GIVEN INSTRUCTION: Put the entries below into a JSON list of strings, one string per line, starting at the line that contains "You are a computer-use agent." and ending at the last line of the entries, with blank lines skipped. Leave the pictures out of the list.

# # #

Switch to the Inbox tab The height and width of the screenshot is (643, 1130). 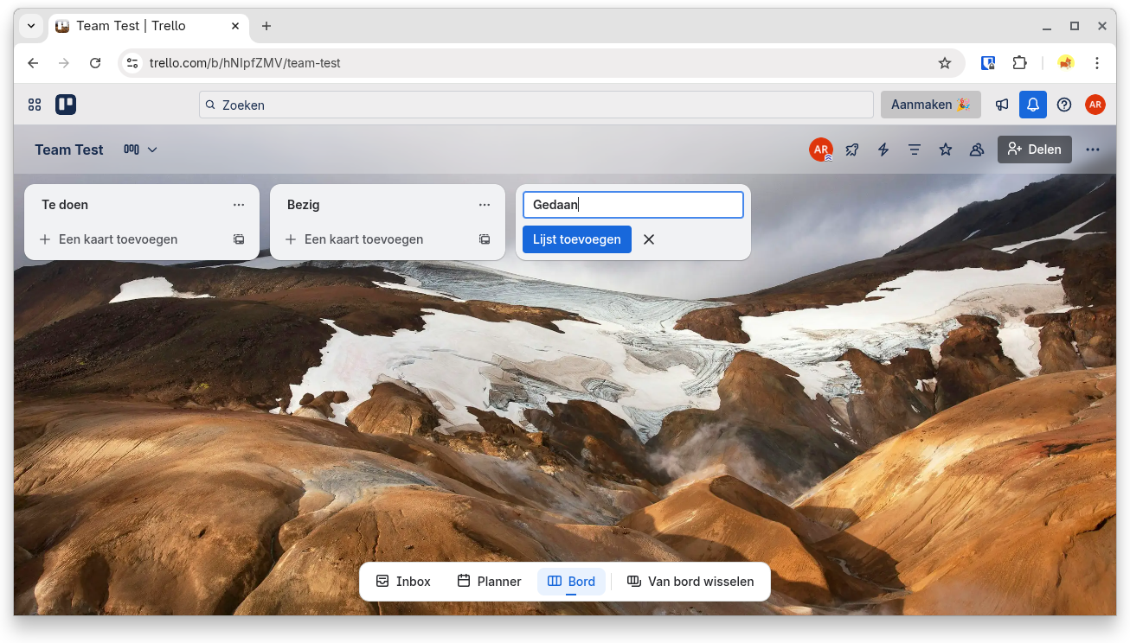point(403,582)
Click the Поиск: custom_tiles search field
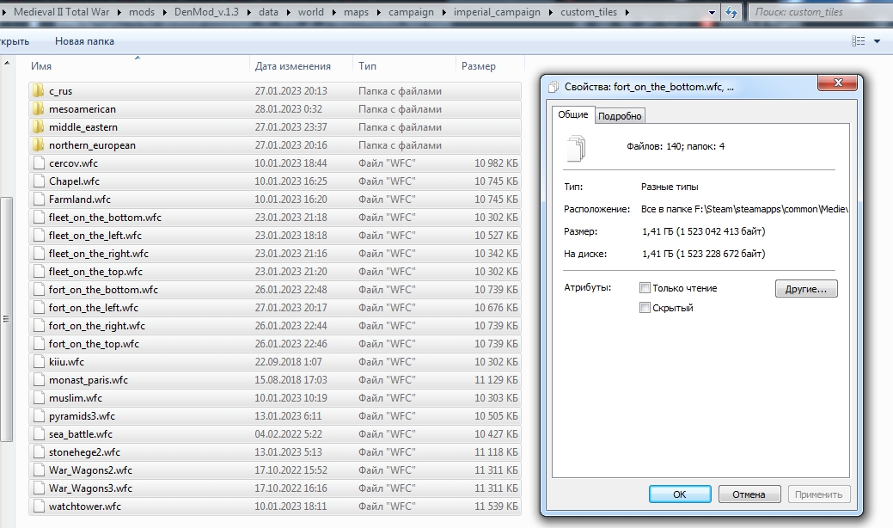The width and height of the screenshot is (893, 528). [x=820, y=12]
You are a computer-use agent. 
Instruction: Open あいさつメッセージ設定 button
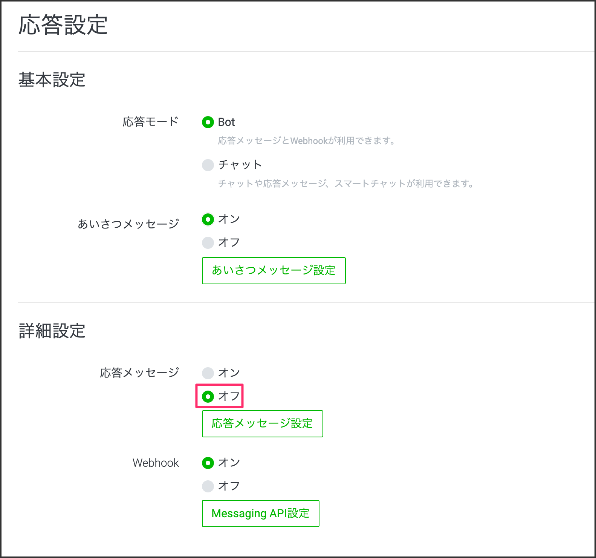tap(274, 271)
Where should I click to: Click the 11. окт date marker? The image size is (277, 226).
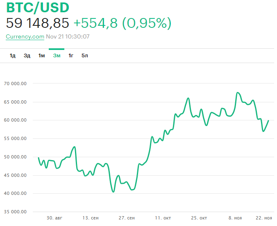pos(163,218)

# # #

SOLUTION:
[
  "You are a computer-use agent. ",
  "Instruction: Open あいさつメッセージ設定 button",
  "tap(274, 271)",
  "Where should I click to: Click the 11. окт date marker? The image size is (277, 226).",
  "pos(163,218)"
]